Amalgamation of Lives

Some old family photos

These family photos and mementos sat in storage for a long time. I’ve been bringing them home and going through them the last few months.

Left and right, my father, at once so athletically graceful and so awkward and beautiful. Top, my dad, uncle and lots of cousins, probably taken one hot summer in Fort Worth. Bottom, a family gathering in the kitchen, my grandparents among the people pictured.

In them, I find pictures of my dad’s mom from 1952, mingled with a portrait of my maternal great grandmother c. 1940.  My parents’ wedding album shares space with photos of students I taught at the university and my so-bad-it’s-not-funny prom pictures (hint: he wore white socks with his dress shoes, and I look like a disco ball).  A drawing my dad’s mom made for my uncle to explain the new baby she was bringing home from the hospital and a snapshot of my mom at the Renaissance Festival when she was exactly my current age.

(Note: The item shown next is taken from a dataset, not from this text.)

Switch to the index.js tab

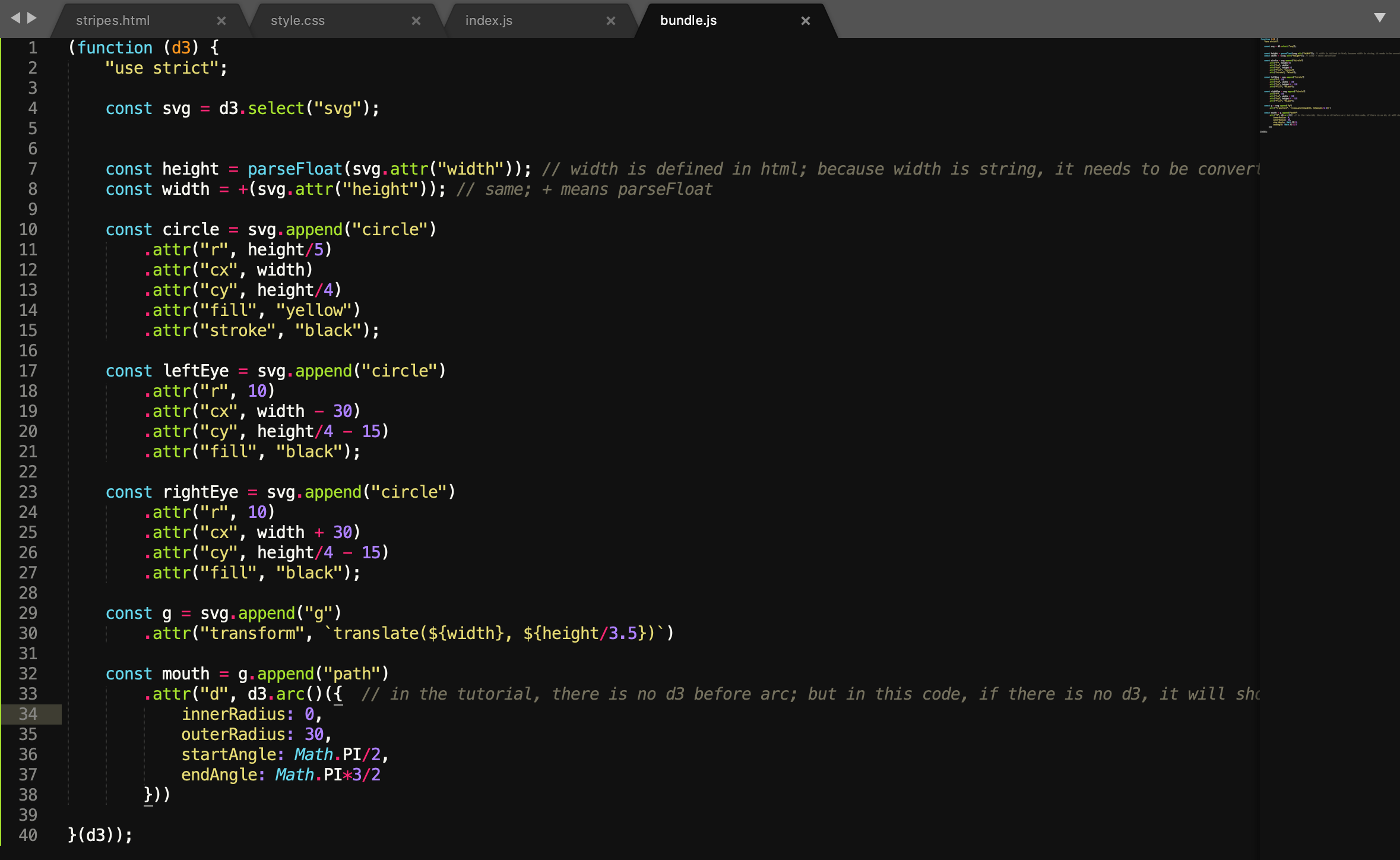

One of my cousin from New York at a few weeks of age, with his mom and dad.

My dad c. 1982

All of these people are special to me, but many of them barely knew each other.  They grew up in different states and countries, took different paths in life, varied radically in temperament and political persuasion.  Some didn’t see eye to eye with one another.  Yet now they all occupy my photo box together.  Who’d have thunk…

Nonnie, my great grandmother. She had piercing blue eyes and red hair, made delicious sunset chiffon jello, had quite the temper, was born in Oklahoma when it was still Indian Territory, and at one time, owned a sapphire blue-sequined flapper dress, which she used for actual flapping.

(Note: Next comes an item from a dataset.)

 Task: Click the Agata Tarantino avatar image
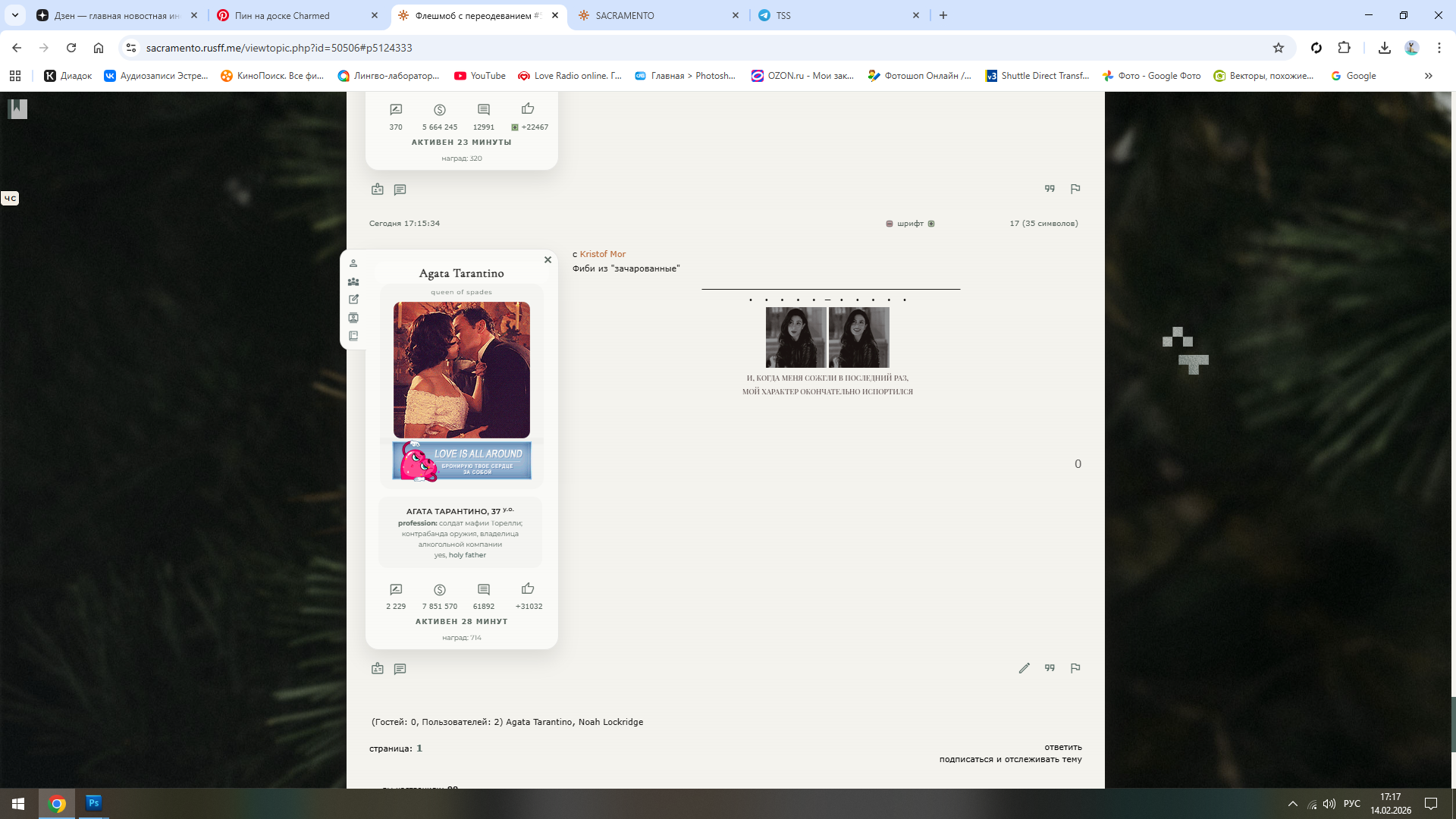[461, 370]
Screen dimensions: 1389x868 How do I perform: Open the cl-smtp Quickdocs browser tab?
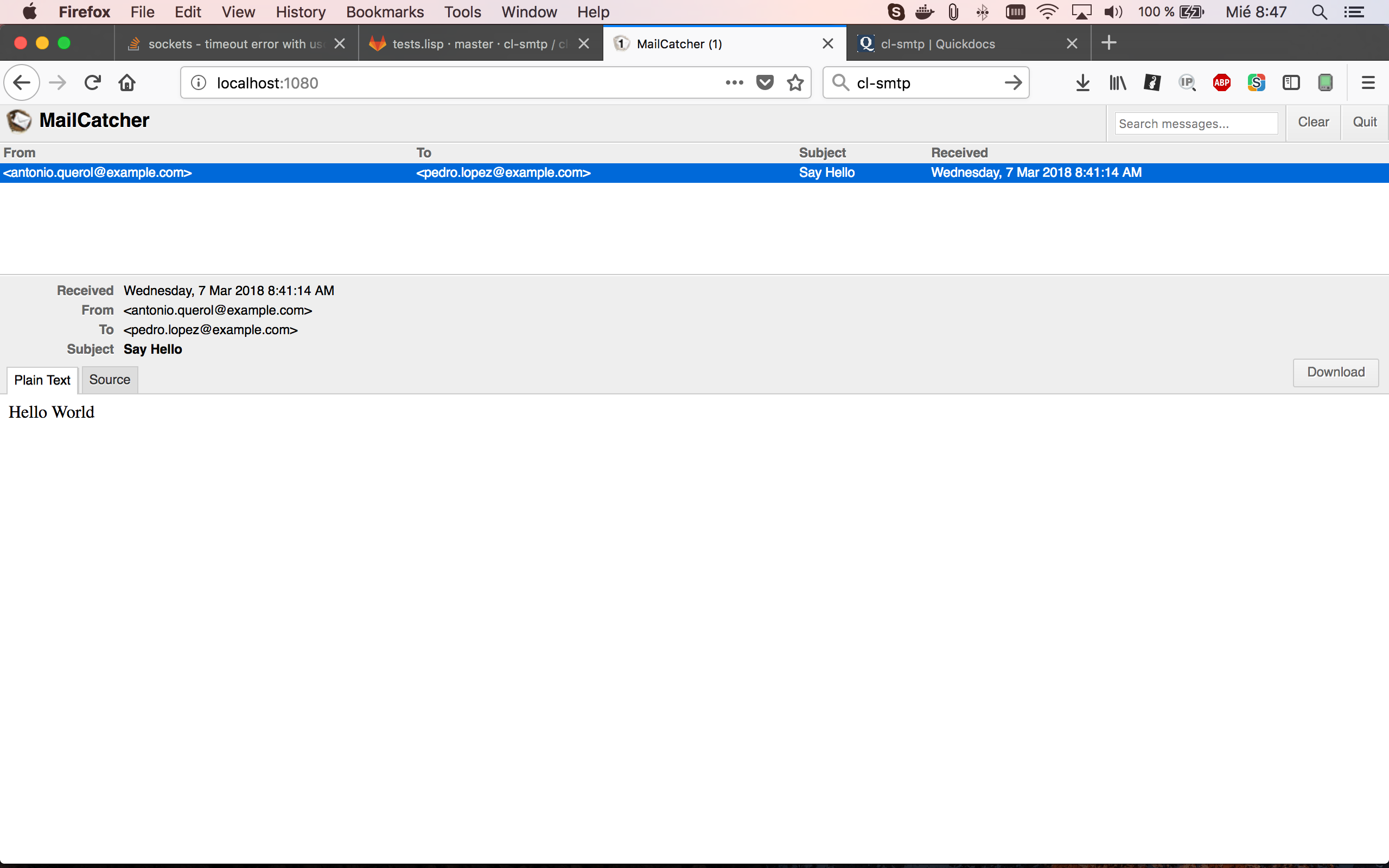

Inside, the signature of a relative and date: May 6, 1929.

The signature of my great grandmother, who I never met, inside the cover of a book of poems by William Cullen Bryant.

A very old autograph book that belonged to my great great grandmother.

" 'Our schoolgirl's happiest moments have dropped into the abyss of days gone by' but the memory of those bright hours shall ever be a source of pleasure to me, and my sincere wish is that your future life may only be as free of care and trouble. Sc. Yours, Alice Starkey, On the banks of the Guadalupe, October 2, 1883.